彼女の使女として仕えることになった睡蓮。

睡蓮と紅は実は姉弟!?

これから悠里はどうなっちゃうの?

姉が本気で怒れば魔界全土が破壊されかねない。

それはどうしても避けなければならない。

まだ幼かった姉は五大将の一人に勝ってしまったことがある。

本気で勝負して勝ったので姉も満足だった。

だが、その五大将の一人は闇討ちを慣行。

といっても姉が返り討ちにして藻屑と化してしまったのは言うまでもなく…


そういう実績を持っている姉に勝てるはずもない・

「………改善策を探そう」

「…前向きに検討しなさいよ」

紅。

「…わかった。」

「あの子悲しませたら許さないんだから」

「…わかった」

魔王が恐れる存在の姉。


コンコン

執務室のドアがノックされ、『入れ』との紅の声に使女の一人が顔を除かせた。

「失礼いたします。睡蓮様、悠里様がご起床なされました」

睡蓮様はいずこかとお尋ねになられております。

礼儀正しくそう呟く使女に睡蓮は腰をあげる。

「すぐに行くわ。悠里にお茶とあとお菓子を。」

あ、ジュースでいいわ。

「かしこまりました」

下がる使女を尻目に睡蓮は紅にもう一度視線を移す。

「とにかく、あの子を泣かせるようなことしないで頂戴。

その時は弟だろうとなんだろうと容赦なく…

親指で首元にすぅっと線を引き、それが何を意味しているのかぐらい分かるだろうという仕草をした。

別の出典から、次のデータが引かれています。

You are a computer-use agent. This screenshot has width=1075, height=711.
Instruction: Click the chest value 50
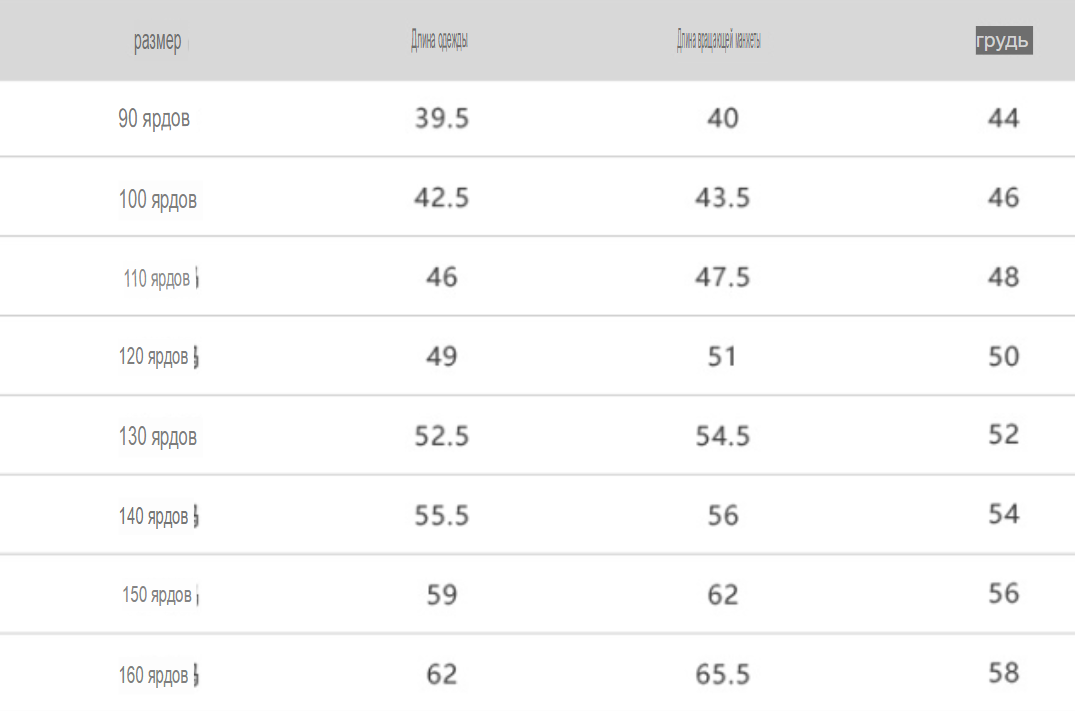pyautogui.click(x=1004, y=356)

もちろん紅とてそれが何を意味するか分からないわけではない。

「わかっている。今のままでよいとは想っていない」

「なら結構」

あんたの味方ではないからね。今回は。

じゃぁね〜〜。

と去っていく睡蓮を横目に補佐官は安堵のため息をこぼした。

『魔王様…』

「気にするな、いつもの姉のわがままだ」

だが、下手な式をつけるよりも悠里が姉に懐けばこんなに心強いことはない。

『睡蓮様を使女扱いなさるのですか?』

「いや、悠里付きの者という扱いにさせろ。姉上の怒りに触れるわけには行かないからな」

姉上の好きに今はさせておけ。

『ハァ…』

補佐官は困り果てた様子だが、これは彼にとっては好都合の何者でもない。


――身近に協力者がいれば好都合だ。


あんな衝撃的なことを見て驚かないはずはないが、確かに、姉の意見も一つある。

怖がらせておいて次の日にどんな顔をして逢えばいいのか分からなかったのも事実。

だが、逢わずにいられるわけではない。

それは4年も待った紅が一番良く分かっていることだからだ。




悠里の元を訪れた睡蓮はすぐに抱きつかれた。

一人で眠っていた部屋で目を覚ました悠里はまた涙を溢していたのだという。

『悠里様…御前を離れて申し訳ありませんでした』

心細かったでしょ?ごめんなさいね。

そう告げる睡蓮に悠里はぎゅっと抱きつくだけで何も言葉を発しない。

よほど怖かったと見える。

『悠里様…そんなに涙流されますと目がこぼれてしまいますよ。』

悠里の目の位置まで顔を近づけてそっとハンカチで涙を拭う。

ぐすっとする悠里に睡蓮は愛しさを感じずにはいられず、今度は睡蓮が背中を摩りながら悠里をあやす。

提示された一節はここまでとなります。